* **GOAL A**
Translate this sentence from the forum post on the velocity of an elementary vector into Spanish: "I can't see that clearly though."
* **GOAL B**
Summarize the forum post on the velocity of an elementary vector in two sentences.
* **GOAL C**
Write what follows the final line of the forum post on the velocity of an elementary vector.

(Eulerian) Velocity of an elementary vector

[trabo]

Hello everyone,

In order to define the eulerian rate deformation tensor, one should first express \dfrac{d}{dt}(\underline{dx}) in gradient velocity terms (denoted \underline{\nabla v} with v equal to the partial time derivative of the geometrical mapping that relates the inital configuration to the current one).
In an article, we claim that

\dfrac{d}{dt}(\underline{dx})=v(\underline{x}+\underline{dx},t)-v(\underline{x},t) (1)​

and thus

\dfrac{d}{dt}(\underline{dx})=\underline{\nabla v} . \underline{dx}​

I'm not sure about (1). It says actually that

\dfrac{d}{dt}(\underline{x} +\underline{dx}-\underline{x}) =\dfrac{d}{dt}(\underline{x} +\underline{dx})-\dfrac{d}{dt}(\underline{x} )​

I can't see that clearly though. Is there any physical explanation ? May be an approximation since we're dealing with elementary vectors...

Regards.

* **DATA EXTRACT**

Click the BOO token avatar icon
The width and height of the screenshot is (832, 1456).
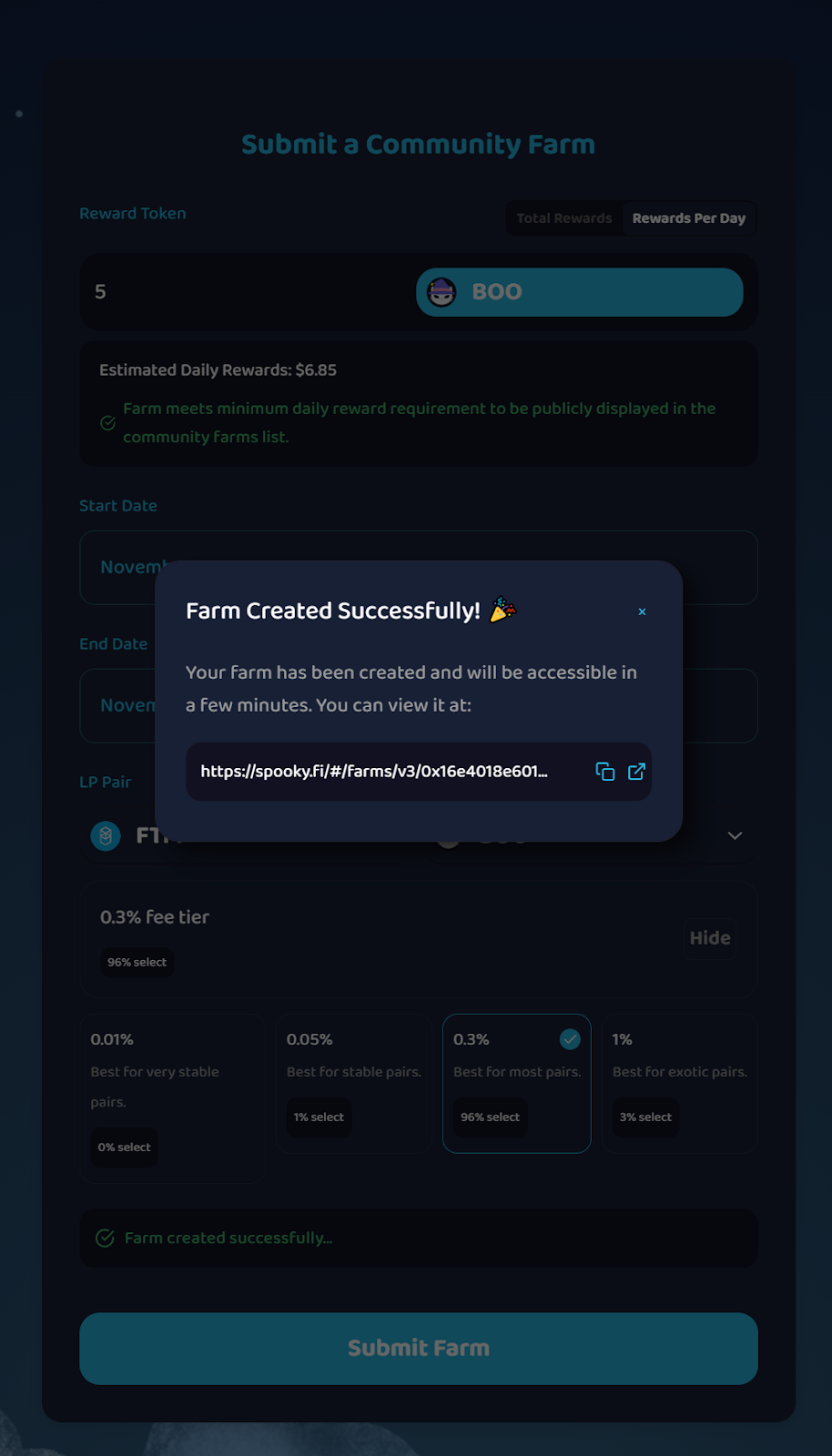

* **RESPONSE A**
Sin embargo, no lo veo con claridad.

* **RESPONSE B**
To define the Eulerian rate of deformation tensor, the time derivative of an elementary vector dx must first be expressed in terms of the velocity gradient, and an article claims it equals v(x+dx,t) − v(x,t) and therefore ∇v · dx. The poster is unsure about that first equality and asks whether it has a physical explanation or is perhaps an approximation because elementary vectors are involved.

* **RESPONSE C**
[vanhees71]

The material time derivative of an arbitrari vector field is derived as follows: In a little time increment \mathrm{d}t on the one hand the vector field changes due to its own time dependence, \mathrm{d} t \partial_t \vec{A}. On the other hand, the fluid element that was at position \vec{x} at time t, will have moved by \mathrm{d} \vec{x}=\mathrm{d}t \vec{v}. So the material time derivative is given by
\mathrm{D}_t \vec{A}=\partial_t \vec{A}+(\vec{v}\cdot \nabla)\vec{A}.

 

[trabo]

Thanks for the reply.

The expression that I know for the material derivative of a vector (and in general a tensor of any order) \vec{A} is

D_t \vec{A} = \dfrac{\partial \vec{A}}{ \partial t} + \nabla \vec{A} .\underline{v}​

Anyhow, a way of seing the equality is :

\dfrac{d}{dt} (dx)=dv​

that is adimitting that

\dfrac{d}{dt dv} (dx)=\dfrac{d^2 x}{dt dv}=\dfrac{d}{dv}\Big ( \dfrac{dx}{dt}\Big) =1​

but I can't tell why is it peculiar to the eulerian description.

 

[vanhees71]

I'm not so sure what your notation in the 2nd term of the material time derivative should mean. As derived in my previous posting, the correct expression in usual nabla-calculus notation is
\mathrm{D}_t \vec{A}=\partial_t \vec{A} + (\vec{v} \cdot \vec{\nabla}) \vec{A}.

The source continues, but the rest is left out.